Stored records:

>>>>>

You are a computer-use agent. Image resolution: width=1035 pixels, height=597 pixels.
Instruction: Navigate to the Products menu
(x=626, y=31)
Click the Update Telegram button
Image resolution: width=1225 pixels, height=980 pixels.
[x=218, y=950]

<<<<<

Every record above must be repeated word for word.

Result for this exercise:
You are a computer-use agent. Image resolution: width=1035 pixels, height=597 pixels.
Instruction: Navigate to the Products menu
(x=626, y=31)
Click the Update Telegram button
Image resolution: width=1225 pixels, height=980 pixels.
[x=218, y=950]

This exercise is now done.